__Work to complete__: Which lines run from the one containing "Open File Explorer on the taskbar" to the end of the listing? Copy them out exactly, leaving out the rest.

__Extracted data__:
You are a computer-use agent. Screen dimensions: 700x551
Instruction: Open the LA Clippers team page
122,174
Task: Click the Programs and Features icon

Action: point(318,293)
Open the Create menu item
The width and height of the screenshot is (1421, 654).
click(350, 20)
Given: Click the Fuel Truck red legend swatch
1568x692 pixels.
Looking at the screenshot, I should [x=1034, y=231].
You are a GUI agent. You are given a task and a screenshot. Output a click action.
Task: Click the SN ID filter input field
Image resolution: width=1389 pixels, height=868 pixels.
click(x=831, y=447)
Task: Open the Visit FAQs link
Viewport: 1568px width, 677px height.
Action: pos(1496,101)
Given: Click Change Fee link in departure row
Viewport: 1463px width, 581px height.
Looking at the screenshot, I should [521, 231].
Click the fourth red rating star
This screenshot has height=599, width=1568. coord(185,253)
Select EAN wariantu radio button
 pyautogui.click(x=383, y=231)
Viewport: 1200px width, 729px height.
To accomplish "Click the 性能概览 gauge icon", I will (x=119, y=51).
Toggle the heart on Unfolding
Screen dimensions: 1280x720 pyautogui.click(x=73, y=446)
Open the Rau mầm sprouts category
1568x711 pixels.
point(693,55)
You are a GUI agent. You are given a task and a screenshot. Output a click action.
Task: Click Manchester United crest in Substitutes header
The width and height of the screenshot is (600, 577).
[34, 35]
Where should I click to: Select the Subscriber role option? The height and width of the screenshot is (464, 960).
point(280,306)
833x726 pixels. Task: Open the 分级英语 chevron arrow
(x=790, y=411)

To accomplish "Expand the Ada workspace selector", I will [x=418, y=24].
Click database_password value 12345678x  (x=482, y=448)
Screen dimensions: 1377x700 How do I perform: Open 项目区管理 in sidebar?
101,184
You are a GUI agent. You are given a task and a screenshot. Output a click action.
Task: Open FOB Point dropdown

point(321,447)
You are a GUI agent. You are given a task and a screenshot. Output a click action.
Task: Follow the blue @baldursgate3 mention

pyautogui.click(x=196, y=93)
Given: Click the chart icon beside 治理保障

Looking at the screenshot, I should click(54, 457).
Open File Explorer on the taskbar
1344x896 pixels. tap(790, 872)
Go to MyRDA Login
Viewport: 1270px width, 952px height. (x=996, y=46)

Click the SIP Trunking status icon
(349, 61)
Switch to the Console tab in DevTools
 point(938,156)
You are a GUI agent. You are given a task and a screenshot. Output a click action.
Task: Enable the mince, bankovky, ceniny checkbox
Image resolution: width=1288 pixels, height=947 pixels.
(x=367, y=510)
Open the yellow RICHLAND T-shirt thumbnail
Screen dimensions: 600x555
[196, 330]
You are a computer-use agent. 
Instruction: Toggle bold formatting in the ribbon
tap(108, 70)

__Reply to the exercise__:
Open File Explorer on the taskbar
1344x896 pixels. tap(790, 872)
Go to MyRDA Login
Viewport: 1270px width, 952px height. (x=996, y=46)

Click the SIP Trunking status icon
(349, 61)
Switch to the Console tab in DevTools
 point(938,156)
You are a GUI agent. You are given a task and a screenshot. Output a click action.
Task: Enable the mince, bankovky, ceniny checkbox
Image resolution: width=1288 pixels, height=947 pixels.
(x=367, y=510)
Open the yellow RICHLAND T-shirt thumbnail
Screen dimensions: 600x555
[196, 330]
You are a computer-use agent. 
Instruction: Toggle bold formatting in the ribbon
tap(108, 70)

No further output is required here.